* Record set *
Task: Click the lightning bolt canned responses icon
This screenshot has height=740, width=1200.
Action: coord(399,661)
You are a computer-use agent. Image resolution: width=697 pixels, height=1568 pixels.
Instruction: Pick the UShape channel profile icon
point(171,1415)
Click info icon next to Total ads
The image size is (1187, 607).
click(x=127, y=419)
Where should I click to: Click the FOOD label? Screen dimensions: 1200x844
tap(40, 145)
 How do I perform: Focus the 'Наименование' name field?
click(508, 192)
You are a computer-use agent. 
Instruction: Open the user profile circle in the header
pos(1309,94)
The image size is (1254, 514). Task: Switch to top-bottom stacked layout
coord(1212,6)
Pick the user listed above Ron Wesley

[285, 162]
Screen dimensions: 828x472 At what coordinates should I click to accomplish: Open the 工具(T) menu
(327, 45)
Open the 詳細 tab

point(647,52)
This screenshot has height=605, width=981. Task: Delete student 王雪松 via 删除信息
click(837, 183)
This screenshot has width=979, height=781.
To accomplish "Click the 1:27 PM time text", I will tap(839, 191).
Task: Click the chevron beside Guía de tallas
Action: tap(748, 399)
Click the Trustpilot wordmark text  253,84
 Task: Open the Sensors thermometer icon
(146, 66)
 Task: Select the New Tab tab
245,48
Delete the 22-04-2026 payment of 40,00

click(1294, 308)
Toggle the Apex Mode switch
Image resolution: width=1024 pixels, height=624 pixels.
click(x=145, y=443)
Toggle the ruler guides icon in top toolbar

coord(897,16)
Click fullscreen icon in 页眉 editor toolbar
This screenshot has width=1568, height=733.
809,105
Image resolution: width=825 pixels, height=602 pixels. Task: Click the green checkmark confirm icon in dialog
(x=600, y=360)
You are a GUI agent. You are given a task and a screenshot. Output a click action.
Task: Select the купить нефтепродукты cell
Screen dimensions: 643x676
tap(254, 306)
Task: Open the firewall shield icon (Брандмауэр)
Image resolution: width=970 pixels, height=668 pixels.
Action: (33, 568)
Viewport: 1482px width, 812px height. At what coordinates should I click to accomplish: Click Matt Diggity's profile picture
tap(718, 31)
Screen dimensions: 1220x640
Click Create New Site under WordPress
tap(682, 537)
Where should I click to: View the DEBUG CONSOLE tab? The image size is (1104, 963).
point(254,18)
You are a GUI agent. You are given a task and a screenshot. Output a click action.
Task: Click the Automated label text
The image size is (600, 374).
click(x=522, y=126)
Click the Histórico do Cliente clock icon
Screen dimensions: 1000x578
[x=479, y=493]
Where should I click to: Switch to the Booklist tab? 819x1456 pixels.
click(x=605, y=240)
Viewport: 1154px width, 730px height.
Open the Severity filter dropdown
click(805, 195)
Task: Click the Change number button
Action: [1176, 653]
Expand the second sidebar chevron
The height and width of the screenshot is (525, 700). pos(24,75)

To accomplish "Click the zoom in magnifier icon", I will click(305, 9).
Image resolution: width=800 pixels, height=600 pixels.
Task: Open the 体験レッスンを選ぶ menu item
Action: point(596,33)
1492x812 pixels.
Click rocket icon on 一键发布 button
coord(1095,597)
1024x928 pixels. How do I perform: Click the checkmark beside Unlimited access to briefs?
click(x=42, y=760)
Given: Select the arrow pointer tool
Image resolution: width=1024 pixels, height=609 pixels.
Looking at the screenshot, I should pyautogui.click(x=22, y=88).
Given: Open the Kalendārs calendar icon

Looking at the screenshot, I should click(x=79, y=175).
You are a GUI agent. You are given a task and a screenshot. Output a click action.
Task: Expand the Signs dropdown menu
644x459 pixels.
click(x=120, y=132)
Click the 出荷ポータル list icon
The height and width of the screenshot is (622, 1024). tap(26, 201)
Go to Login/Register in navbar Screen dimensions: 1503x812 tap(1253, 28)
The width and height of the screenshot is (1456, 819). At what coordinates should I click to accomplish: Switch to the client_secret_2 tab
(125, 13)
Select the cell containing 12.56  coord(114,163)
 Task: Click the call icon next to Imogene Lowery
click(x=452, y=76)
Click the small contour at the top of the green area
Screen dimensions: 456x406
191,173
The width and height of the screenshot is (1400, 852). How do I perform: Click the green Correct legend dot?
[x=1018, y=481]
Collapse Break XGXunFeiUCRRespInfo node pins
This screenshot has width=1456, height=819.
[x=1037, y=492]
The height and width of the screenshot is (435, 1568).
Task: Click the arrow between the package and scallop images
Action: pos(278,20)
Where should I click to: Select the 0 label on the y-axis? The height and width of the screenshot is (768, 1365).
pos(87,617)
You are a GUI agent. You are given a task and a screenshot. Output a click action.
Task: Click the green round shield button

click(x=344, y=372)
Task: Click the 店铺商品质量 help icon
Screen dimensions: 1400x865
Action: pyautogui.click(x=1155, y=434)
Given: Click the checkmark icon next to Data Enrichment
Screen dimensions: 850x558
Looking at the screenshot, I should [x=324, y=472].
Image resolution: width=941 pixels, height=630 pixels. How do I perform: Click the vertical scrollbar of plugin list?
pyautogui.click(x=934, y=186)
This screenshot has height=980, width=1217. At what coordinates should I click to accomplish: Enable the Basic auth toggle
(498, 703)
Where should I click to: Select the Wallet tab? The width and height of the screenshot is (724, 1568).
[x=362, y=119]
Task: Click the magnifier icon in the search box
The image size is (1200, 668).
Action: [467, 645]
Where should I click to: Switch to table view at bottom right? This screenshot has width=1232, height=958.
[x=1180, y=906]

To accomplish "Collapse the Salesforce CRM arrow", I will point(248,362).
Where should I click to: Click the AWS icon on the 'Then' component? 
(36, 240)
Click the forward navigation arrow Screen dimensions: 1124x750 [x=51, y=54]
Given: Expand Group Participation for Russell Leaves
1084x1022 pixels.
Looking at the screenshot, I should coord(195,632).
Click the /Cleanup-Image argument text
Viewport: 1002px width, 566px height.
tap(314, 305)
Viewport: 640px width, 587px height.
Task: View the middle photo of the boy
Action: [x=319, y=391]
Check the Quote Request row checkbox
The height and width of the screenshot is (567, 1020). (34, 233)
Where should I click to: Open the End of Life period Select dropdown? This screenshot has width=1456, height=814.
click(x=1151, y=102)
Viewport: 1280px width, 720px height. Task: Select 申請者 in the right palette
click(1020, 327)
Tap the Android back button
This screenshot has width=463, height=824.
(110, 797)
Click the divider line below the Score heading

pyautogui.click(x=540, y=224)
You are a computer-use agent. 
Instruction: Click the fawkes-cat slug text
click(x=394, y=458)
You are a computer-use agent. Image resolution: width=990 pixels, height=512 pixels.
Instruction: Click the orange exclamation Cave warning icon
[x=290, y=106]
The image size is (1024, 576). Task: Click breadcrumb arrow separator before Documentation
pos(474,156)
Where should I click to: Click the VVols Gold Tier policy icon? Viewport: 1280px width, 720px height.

* Aim *
Please copy out all of the material above verbatim, line for line.

* Output *
Task: Click the lightning bolt canned responses icon
This screenshot has height=740, width=1200.
Action: coord(399,661)
You are a computer-use agent. Image resolution: width=697 pixels, height=1568 pixels.
Instruction: Pick the UShape channel profile icon
point(171,1415)
Click info icon next to Total ads
The image size is (1187, 607).
click(x=127, y=419)
Where should I click to: Click the FOOD label? Screen dimensions: 1200x844
tap(40, 145)
 How do I perform: Focus the 'Наименование' name field?
click(508, 192)
You are a computer-use agent. 
Instruction: Open the user profile circle in the header
pos(1309,94)
The image size is (1254, 514). Task: Switch to top-bottom stacked layout
coord(1212,6)
Pick the user listed above Ron Wesley

[285, 162]
Screen dimensions: 828x472 At what coordinates should I click to accomplish: Open the 工具(T) menu
(327, 45)
Open the 詳細 tab

point(647,52)
This screenshot has height=605, width=981. Task: Delete student 王雪松 via 删除信息
click(837, 183)
This screenshot has width=979, height=781.
To accomplish "Click the 1:27 PM time text", I will tap(839, 191).
Task: Click the chevron beside Guía de tallas
Action: tap(748, 399)
Click the Trustpilot wordmark text  253,84
 Task: Open the Sensors thermometer icon
(146, 66)
 Task: Select the New Tab tab
245,48
Delete the 22-04-2026 payment of 40,00

click(1294, 308)
Toggle the Apex Mode switch
Image resolution: width=1024 pixels, height=624 pixels.
click(x=145, y=443)
Toggle the ruler guides icon in top toolbar

coord(897,16)
Click fullscreen icon in 页眉 editor toolbar
This screenshot has width=1568, height=733.
809,105
Image resolution: width=825 pixels, height=602 pixels. Task: Click the green checkmark confirm icon in dialog
(x=600, y=360)
You are a GUI agent. You are given a task and a screenshot. Output a click action.
Task: Select the купить нефтепродукты cell
Screen dimensions: 643x676
tap(254, 306)
Task: Open the firewall shield icon (Брандмауэр)
Image resolution: width=970 pixels, height=668 pixels.
Action: (33, 568)
Viewport: 1482px width, 812px height. At what coordinates should I click to accomplish: Click Matt Diggity's profile picture
tap(718, 31)
Screen dimensions: 1220x640
Click Create New Site under WordPress
tap(682, 537)
Where should I click to: View the DEBUG CONSOLE tab? The image size is (1104, 963).
point(254,18)
You are a GUI agent. You are given a task and a screenshot. Output a click action.
Task: Click the Automated label text
The image size is (600, 374).
click(x=522, y=126)
Click the Histórico do Cliente clock icon
Screen dimensions: 1000x578
[x=479, y=493]
Where should I click to: Switch to the Booklist tab? 819x1456 pixels.
click(x=605, y=240)
Viewport: 1154px width, 730px height.
Open the Severity filter dropdown
click(805, 195)
Task: Click the Change number button
Action: [1176, 653]
Expand the second sidebar chevron
The height and width of the screenshot is (525, 700). pos(24,75)

To accomplish "Click the zoom in magnifier icon", I will click(305, 9).
Image resolution: width=800 pixels, height=600 pixels.
Task: Open the 体験レッスンを選ぶ menu item
Action: point(596,33)
1492x812 pixels.
Click rocket icon on 一键发布 button
coord(1095,597)
1024x928 pixels. How do I perform: Click the checkmark beside Unlimited access to briefs?
click(x=42, y=760)
Given: Select the arrow pointer tool
Image resolution: width=1024 pixels, height=609 pixels.
Looking at the screenshot, I should pyautogui.click(x=22, y=88).
Given: Open the Kalendārs calendar icon

Looking at the screenshot, I should click(x=79, y=175).
You are a GUI agent. You are given a task and a screenshot. Output a click action.
Task: Expand the Signs dropdown menu
644x459 pixels.
click(x=120, y=132)
Click the 出荷ポータル list icon
The height and width of the screenshot is (622, 1024). tap(26, 201)
Go to Login/Register in navbar Screen dimensions: 1503x812 tap(1253, 28)
The width and height of the screenshot is (1456, 819). At what coordinates should I click to accomplish: Switch to the client_secret_2 tab
(125, 13)
Select the cell containing 12.56  coord(114,163)
 Task: Click the call icon next to Imogene Lowery
click(x=452, y=76)
Click the small contour at the top of the green area
Screen dimensions: 456x406
191,173
The width and height of the screenshot is (1400, 852). How do I perform: Click the green Correct legend dot?
[x=1018, y=481]
Collapse Break XGXunFeiUCRRespInfo node pins
This screenshot has width=1456, height=819.
[x=1037, y=492]
The height and width of the screenshot is (435, 1568).
Task: Click the arrow between the package and scallop images
Action: pos(278,20)
Where should I click to: Select the 0 label on the y-axis? The height and width of the screenshot is (768, 1365).
pos(87,617)
You are a GUI agent. You are given a task and a screenshot. Output a click action.
Task: Click the green round shield button

click(x=344, y=372)
Task: Click the 店铺商品质量 help icon
Screen dimensions: 1400x865
Action: pyautogui.click(x=1155, y=434)
Given: Click the checkmark icon next to Data Enrichment
Screen dimensions: 850x558
Looking at the screenshot, I should [x=324, y=472].
Image resolution: width=941 pixels, height=630 pixels. How do I perform: Click the vertical scrollbar of plugin list?
pyautogui.click(x=934, y=186)
This screenshot has height=980, width=1217. At what coordinates should I click to accomplish: Enable the Basic auth toggle
(498, 703)
Where should I click to: Select the Wallet tab? The width and height of the screenshot is (724, 1568).
[x=362, y=119]
Task: Click the magnifier icon in the search box
The image size is (1200, 668).
Action: [467, 645]
Where should I click to: Switch to table view at bottom right? This screenshot has width=1232, height=958.
[x=1180, y=906]

To accomplish "Collapse the Salesforce CRM arrow", I will point(248,362).
Where should I click to: Click the AWS icon on the 'Then' component? 
(36, 240)
Click the forward navigation arrow Screen dimensions: 1124x750 [x=51, y=54]
Given: Expand Group Participation for Russell Leaves
1084x1022 pixels.
Looking at the screenshot, I should coord(195,632).
Click the /Cleanup-Image argument text
Viewport: 1002px width, 566px height.
tap(314, 305)
Viewport: 640px width, 587px height.
Task: View the middle photo of the boy
Action: [x=319, y=391]
Check the Quote Request row checkbox
The height and width of the screenshot is (567, 1020). (34, 233)
Where should I click to: Open the End of Life period Select dropdown? This screenshot has width=1456, height=814.
click(x=1151, y=102)
Viewport: 1280px width, 720px height. Task: Select 申請者 in the right palette
click(1020, 327)
Tap the Android back button
This screenshot has width=463, height=824.
(110, 797)
Click the divider line below the Score heading

pyautogui.click(x=540, y=224)
You are a computer-use agent. 
Instruction: Click the fawkes-cat slug text
click(x=394, y=458)
You are a computer-use agent. Image resolution: width=990 pixels, height=512 pixels.
Instruction: Click the orange exclamation Cave warning icon
[x=290, y=106]
The image size is (1024, 576). Task: Click breadcrumb arrow separator before Documentation
pos(474,156)
Where should I click to: Click the VVols Gold Tier policy icon? Viewport: 1280px width, 720px height.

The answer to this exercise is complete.